- [What to do]
Gather every line of the entries below that contains the word "Focus", and copy each of those lines in full.
[Begin Task inputs]
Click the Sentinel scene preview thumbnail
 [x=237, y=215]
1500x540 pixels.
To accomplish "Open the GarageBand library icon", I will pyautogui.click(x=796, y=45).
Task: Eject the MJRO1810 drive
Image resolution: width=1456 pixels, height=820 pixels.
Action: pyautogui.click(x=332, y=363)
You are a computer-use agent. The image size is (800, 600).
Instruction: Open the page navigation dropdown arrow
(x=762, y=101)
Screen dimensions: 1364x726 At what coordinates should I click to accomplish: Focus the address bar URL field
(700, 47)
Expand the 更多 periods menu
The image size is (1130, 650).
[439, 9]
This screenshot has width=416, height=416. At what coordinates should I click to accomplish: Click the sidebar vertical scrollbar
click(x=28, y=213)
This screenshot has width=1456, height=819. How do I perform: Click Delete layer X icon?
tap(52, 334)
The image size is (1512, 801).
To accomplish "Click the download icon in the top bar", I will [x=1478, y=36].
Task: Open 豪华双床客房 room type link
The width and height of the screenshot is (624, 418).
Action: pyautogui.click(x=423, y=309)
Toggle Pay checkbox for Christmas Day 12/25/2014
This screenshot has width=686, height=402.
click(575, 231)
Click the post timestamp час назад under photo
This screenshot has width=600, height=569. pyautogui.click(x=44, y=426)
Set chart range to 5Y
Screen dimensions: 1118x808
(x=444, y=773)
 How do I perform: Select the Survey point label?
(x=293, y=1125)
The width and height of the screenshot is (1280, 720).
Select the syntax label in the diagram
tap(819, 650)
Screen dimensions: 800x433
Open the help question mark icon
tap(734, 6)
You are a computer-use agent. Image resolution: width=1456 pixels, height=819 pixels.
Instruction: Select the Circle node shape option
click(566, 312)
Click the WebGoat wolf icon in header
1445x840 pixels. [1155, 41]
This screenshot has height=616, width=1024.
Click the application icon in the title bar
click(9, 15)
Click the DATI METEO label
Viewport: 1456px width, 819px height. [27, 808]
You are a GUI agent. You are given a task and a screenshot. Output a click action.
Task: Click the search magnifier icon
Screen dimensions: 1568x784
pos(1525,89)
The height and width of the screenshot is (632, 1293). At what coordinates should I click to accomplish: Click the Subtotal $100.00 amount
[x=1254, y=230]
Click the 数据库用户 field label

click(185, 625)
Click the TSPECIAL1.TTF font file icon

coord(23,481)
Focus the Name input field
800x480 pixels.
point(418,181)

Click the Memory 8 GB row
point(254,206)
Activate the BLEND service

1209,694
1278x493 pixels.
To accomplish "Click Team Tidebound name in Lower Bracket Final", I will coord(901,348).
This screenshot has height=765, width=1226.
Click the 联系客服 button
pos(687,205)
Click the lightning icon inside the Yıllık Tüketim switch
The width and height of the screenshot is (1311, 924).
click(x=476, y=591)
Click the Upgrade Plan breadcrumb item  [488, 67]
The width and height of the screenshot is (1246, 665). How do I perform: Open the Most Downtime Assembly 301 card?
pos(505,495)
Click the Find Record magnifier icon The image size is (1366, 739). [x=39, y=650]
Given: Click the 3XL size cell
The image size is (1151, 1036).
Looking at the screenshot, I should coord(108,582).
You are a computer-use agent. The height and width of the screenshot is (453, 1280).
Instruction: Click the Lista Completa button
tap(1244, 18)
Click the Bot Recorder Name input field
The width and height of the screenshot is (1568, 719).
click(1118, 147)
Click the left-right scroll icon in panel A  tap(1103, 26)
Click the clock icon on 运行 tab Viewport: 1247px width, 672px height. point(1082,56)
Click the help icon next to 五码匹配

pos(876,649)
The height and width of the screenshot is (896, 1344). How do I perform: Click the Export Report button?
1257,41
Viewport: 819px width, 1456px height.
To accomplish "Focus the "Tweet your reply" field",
[End Task inputs]
- [Complete output]
Screen dimensions: 1364x726 At what coordinates should I click to accomplish: Focus the address bar URL field
Focus the Name input field
To accomplish "Focus the "Tweet your reply" field",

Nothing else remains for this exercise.